While the findings suggest Nakamura's streaks are statistically normal, Kramnik has dismissed the study in strong terms. Responding to Chess.com's request for a comment to this story, the former world champion sent several emails describing it as "a ridiculous report that just doesn't make any sense", "a joke", and "disgusting".

"With all due respect, this 'research' is just another manipulation. I can stand by my statement and prove it in direct conversation with this gentleman. I think he is misinformed or doesn't know much about chess," Kramnik said of Rosenthal.

With all due respect, this 'research' is just another manipulation. I can stand by my statement and prove it in direct conversation with this gentleman. I think he is misinformed or doesn't know much about chess.

—Vladimir Kramnik, former world champion

He further claimed the professor made at least "five major mistakes" in the study, such as mixing different time controls in analyzing the streaks and using the Elo Rating system to calculate probabilities with Chess.com's Glicko system."It's a basic primitive mistake. It makes the whole research wrong. It's just really ridiculous. Believe me."

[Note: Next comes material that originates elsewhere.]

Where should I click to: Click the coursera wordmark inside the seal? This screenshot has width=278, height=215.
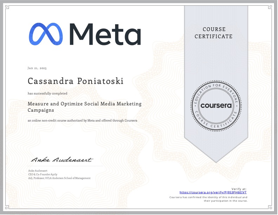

Kramnik also accuses Chess.com's CEO Erik Allebest of "obvious manipulation", suggesting he intentionally provided the professor with "completely wrong data". He challenged Rosenthal to a live discussion to debate the study's findings and stated he has already recorded a YouTube video detailing his criticisms in more depth.

[Update September 7:] In an updated version of his study, Rosenthal addressed Kramnik's criticism point by point, offering clarifications and additional analysis. He noted in his conclusion:

To summarise, every statistical analysis requires making some choices regarding definitions, scope, etc. I believe that the choices in this report are all fair and defensible, consistent with the available data, and lead to accurate conclusions.

The professor noted a willingness to review additional calculations provided by Kramnik, if provided to him in writing, but defended his analysis as fair, accurate and consistent with available data.

So far the suggested alternative choices still lead to very similar results, and I do not see any indications that other reasonable choices would lead to different conclusions.

Conclusions Align With Independent Analysis

The findings in Rosenthal's study are supported by conclusions in two independent studies. Kramnik vs Nakamura or Bayes vs p-value, conducted by Shiva Maharaj, Nick Polson, and Vadim Sokolov, used Bayesian methods to analyze Nakamura’s performance. Their analysis concluded that the probability of Nakamura cheating was extremely low.

Another independent analysis, by software engineer Kiril Bobyrev, also concluded that "winning streaks found in top players’ online blitz games on Chess.com are not statistically improbable".

Last week, IM Kenneth Regan, the American professor in statistics, also commented on Kramnik's many posts on X/Twitter: "They're not normalized. He does not do the statistical techniques that are required to establish a benchmark of reference, whereas I have. I have a predictive analytic model, I set expectations, I know the confidence intervals around them. These are basic statistical vocabularies that have been known since the 1700s but absent from his posts," he said during the broadcast of Clash of Blames.

The University of Toronto published their own video with Rosenthal.

Professor Jeffrey S. Rosenthal noted that he did not receive any compensation from Chess.com for his work.

Tarjei J. Svensen

Tarjei J. Svensen is a Norwegian chess journalist who worked for some of the country's biggest media outlets and appeared on several national TV broadcasts. Between 2015 and 2019, he ran his chess website mattogpatt.no, covering chess news in Norwegian and partly in English.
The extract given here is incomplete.